Plants are considered native, indigenous, or endemic to a region if they originated and are naturally occurring in that region. Many “wild” plants that we think of as native species were actually introduced during European settlement to North America. Plants that are native to Southern Ontario evolved here and have adapted to the regional climate, soils and wildlife.
Contributing to Local Ecosystems
The loss of habitat as a result of rapid urbanization in Southern Ontario is affecting ecosystem health and reducing the diversity of native plants and wildlife in natural areas. In addition to the benefits of lower cost and maintenance, using native plants can help sustain local ecosystems. Ecosystems are communities of plants and animals including the physical environment they inhabit. Plant and animal communities are dependent on many environmental factors including sunlight, soil, water, and organic material.

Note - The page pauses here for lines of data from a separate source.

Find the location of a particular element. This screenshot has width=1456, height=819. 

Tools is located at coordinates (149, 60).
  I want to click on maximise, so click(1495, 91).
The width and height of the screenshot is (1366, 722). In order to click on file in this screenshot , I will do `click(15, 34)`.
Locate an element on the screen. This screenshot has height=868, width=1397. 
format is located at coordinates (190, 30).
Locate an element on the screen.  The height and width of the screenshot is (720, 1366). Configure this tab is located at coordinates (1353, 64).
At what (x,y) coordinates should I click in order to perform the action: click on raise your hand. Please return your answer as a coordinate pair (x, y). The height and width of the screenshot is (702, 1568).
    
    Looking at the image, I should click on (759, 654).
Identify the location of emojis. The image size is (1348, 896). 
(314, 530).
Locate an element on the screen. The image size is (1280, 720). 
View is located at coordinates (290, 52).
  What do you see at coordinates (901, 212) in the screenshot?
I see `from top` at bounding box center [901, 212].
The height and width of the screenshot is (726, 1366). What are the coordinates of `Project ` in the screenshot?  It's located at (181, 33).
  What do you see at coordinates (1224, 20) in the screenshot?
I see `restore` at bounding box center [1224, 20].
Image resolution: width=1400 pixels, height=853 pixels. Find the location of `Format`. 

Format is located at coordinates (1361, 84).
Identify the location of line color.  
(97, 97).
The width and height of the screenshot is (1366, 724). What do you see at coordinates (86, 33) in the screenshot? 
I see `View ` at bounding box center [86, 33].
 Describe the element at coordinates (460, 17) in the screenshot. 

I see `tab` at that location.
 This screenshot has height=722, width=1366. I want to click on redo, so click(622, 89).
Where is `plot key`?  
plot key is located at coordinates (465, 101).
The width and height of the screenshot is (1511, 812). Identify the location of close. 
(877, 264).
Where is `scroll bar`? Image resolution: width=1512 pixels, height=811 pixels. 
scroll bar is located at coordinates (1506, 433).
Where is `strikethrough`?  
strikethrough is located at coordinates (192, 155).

Examples of communities found in Toronto are forest, woodland, savannah, prairie, and marsh.
Learning From Nature
When considering the integration of native plants into your garden, you may wish to simply add some native wildflowers to your existing beds with or without a particular goal in mind such as adding colour or attracting butterflies. Alternatively, you may wish to incorporate a native plant community into your yard. Plant communities that have evolved together should require no maintenance, other than protection from urban pressures (i.e. trampling, digging, dumping and non-native weeds). The different plants in these communities have adapted to local soil conditions and climate, as well as how other plants in their community may affect their environment. For example, native trees tend to leaf out late in the spring, allowing native spring wildflowers enough time to flower before they are shaded over. This means that you will save time, money and effort by not having to rake leaves, water or fertilize your naturalized garden.
Proposal from Stephan Van Eeden in collaboration with n´UNDO. For the Gladstone Hotel’s fourth annual Grow Op exhibition, a four-day exhibition celebrates innovative ideas and conceptual responses to landscape, gardens, art, and place-making under this year’s theme, the culture of landscape.